The government’s website still calls for all mink in the country to be killed. But Mogens Jensen, minister for food, agriculture and fisheries, apologised late on Monday for the confusion and said the government should have been clearer on which actions had a legal basis and which did not.
Under Danish law, any infected mink and those within an 8km security zone can be killed, but not healthy mink outside these limits.
Due to a lack of capacity at incineration plants, mass graves for the animals have been dug on land belonging to the Danish military.
Emergency legislation requires a two-thirds majority in Denmark’s parliament, which the government does not have in support of the measure. The law could still pass with more time for debate or if the government introduces normal legislation, which requires only a simple majority.
Mr Jensen insisted that there had been “no time to waste” after health authorities warned of a risk to public health. “We are in a global health crisis, and therefore the government chose to take a resolute decision,” he said.
Troels Mylenberg, political editor of TV2, called the admission that the cull has no legal basis “a scandal of dimensions, and quite simply sensational”.
The UK has closed its borders to non-British citizens from Denmark, while Norway toughened its quarantine rules for Danish arrivals following news of the virus mutation.
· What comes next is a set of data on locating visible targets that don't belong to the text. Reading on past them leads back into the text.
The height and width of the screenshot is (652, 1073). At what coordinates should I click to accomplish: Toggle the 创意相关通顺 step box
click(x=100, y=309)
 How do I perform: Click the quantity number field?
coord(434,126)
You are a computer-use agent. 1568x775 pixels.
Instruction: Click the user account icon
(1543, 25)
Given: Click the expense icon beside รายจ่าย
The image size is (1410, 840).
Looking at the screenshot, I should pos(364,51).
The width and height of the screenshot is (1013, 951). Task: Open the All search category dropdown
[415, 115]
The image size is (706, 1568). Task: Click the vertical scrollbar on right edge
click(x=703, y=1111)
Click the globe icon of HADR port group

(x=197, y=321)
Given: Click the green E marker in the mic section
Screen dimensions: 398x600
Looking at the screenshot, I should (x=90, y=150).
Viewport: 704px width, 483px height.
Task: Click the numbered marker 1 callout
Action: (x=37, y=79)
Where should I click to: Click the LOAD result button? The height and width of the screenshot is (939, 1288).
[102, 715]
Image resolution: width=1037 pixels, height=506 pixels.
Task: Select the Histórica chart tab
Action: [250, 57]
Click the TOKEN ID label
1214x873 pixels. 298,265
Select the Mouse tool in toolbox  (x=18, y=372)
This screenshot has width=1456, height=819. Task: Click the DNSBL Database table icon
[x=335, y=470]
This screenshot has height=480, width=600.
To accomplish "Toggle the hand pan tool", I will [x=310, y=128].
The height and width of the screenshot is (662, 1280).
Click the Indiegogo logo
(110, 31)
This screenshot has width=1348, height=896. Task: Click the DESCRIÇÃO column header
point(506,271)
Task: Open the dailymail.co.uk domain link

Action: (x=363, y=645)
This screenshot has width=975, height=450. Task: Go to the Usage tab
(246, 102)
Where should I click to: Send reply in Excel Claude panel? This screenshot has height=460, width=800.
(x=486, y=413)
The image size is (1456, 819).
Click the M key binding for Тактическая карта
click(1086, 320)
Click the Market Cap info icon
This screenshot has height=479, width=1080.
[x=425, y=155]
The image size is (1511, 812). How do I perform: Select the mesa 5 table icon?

Danish health authorities said the mutated virus could already have died out.
Tage Pedersen, head of the Danish mink breeders’ association, said he was “shaken” by the “completely insane handling” of the affair for an industry that accounts for more than €1bn in annual exports for Denmark.
Amid reports of mink farmers halting the cull, Mr Pedersen added that they should continue as “it will still eventually result in the closure of the entire industry”.